# CHALLENGE
Reproduce the entire blog post entitled "White Chocolate" below, word for word and without any omissions.

Categories
Gay Love

White Chocolate

The 18th Century Man has just peeled beets and the little dog is sleeping on the sofa.

This evening he very kindly bought a huge chunk of white chocolate for me at Wholefoods.  In no time at all we seem to have settled into a harmonious domestic routine.  We do not challenge each other unnecessarily nor do we expect anything more from each other than this moment where we exist right now.

He is cooking gnocchi.  His accent is becoming apparently British and he is threatening to shave his beard revealing just how young he looks without it.

It was a beautiful early morning yesterday above the marine layer when I drove to my meeting in Hollywood, saw my breakfast boys then drove back to Malibu so I could take him to work.  Carless because his spunky roommate had borrowed his baby blue Mustang-yes, he has a baby blue Mustang.

I have been on the West Side all week.  Seriously thinking about getting a studio in Venice rather than keeping a place in Hollywood.  I will have ‘community’ and be able to get to Malibu and my meetings and go to the gym without travelling 60 miles.

The 18th Century Man and me seem to cause some of you consternation.  What do you expect?  That I settle down into some miserable, suburban co-existence with a man more my own age because it suits your idea of what is ‘best’ for me?  The reality is-I have no expectation, we have no expectations.  We are having fun.  The sex that I should have had for three months with the other I am still not having in abundance because I am not breaking my vow!  We are getting to know each other! Getting to know what it feels like so if and when the moment comes-and it seems to be coming..imminently then it will be the right moment with the right man.

Stored data
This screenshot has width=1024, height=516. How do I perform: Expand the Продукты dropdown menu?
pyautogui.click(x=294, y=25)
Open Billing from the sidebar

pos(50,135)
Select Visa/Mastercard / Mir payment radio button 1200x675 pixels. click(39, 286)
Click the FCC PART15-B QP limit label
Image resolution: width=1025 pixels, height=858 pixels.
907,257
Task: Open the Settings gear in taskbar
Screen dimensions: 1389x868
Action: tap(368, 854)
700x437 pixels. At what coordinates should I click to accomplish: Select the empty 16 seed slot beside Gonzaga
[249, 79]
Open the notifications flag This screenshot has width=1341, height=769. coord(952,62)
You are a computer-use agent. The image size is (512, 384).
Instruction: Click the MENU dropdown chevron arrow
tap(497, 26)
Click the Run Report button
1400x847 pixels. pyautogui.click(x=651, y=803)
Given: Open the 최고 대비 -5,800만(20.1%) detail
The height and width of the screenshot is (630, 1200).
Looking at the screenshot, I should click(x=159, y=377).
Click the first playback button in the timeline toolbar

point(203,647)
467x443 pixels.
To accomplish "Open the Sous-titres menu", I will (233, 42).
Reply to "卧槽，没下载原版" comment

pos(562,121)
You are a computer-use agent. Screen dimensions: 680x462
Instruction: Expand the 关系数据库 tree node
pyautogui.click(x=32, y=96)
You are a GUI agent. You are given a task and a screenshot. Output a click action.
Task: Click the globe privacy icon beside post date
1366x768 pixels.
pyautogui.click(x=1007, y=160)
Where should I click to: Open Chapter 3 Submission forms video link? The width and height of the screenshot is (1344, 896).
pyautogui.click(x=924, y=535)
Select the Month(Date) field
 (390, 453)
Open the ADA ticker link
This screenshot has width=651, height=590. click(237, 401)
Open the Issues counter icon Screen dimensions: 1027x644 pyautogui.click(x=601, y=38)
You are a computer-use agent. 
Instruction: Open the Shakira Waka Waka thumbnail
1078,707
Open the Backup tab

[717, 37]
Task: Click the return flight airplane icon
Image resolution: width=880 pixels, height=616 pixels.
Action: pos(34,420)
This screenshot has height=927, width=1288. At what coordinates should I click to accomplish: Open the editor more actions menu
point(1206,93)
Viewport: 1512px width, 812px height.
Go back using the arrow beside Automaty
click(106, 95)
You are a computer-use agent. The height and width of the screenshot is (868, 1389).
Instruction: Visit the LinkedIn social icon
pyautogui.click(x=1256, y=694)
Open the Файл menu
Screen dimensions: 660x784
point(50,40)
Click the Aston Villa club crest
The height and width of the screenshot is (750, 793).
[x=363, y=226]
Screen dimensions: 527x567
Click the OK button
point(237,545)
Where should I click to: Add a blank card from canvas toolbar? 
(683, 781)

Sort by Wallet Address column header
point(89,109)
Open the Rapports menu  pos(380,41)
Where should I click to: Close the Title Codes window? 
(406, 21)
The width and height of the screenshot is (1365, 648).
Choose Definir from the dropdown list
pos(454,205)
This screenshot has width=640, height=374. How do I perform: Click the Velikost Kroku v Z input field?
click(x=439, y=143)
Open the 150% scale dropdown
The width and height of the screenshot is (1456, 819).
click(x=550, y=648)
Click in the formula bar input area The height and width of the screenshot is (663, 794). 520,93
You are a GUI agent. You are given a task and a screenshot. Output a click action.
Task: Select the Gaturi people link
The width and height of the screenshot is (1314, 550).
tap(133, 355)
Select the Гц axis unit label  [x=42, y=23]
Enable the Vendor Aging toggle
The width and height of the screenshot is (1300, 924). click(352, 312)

# SOLUTION TO THE EXERCISE
Categories
Gay Love

White Chocolate

The 18th Century Man has just peeled beets and the little dog is sleeping on the sofa.

This evening he very kindly bought a huge chunk of white chocolate for me at Wholefoods.  In no time at all we seem to have settled into a harmonious domestic routine.  We do not challenge each other unnecessarily nor do we expect anything more from each other than this moment where we exist right now.

He is cooking gnocchi.  His accent is becoming apparently British and he is threatening to shave his beard revealing just how young he looks without it.

It was a beautiful early morning yesterday above the marine layer when I drove to my meeting in Hollywood, saw my breakfast boys then drove back to Malibu so I could take him to work.  Carless because his spunky roommate had borrowed his baby blue Mustang-yes, he has a baby blue Mustang.

I have been on the West Side all week.  Seriously thinking about getting a studio in Venice rather than keeping a place in Hollywood.  I will have ‘community’ and be able to get to Malibu and my meetings and go to the gym without travelling 60 miles.

The 18th Century Man and me seem to cause some of you consternation.  What do you expect?  That I settle down into some miserable, suburban co-existence with a man more my own age because it suits your idea of what is ‘best’ for me?  The reality is-I have no expectation, we have no expectations.  We are having fun.  The sex that I should have had for three months with the other I am still not having in abundance because I am not breaking my vow!  We are getting to know each other! Getting to know what it feels like so if and when the moment comes-and it seems to be coming..imminently then it will be the right moment with the right man.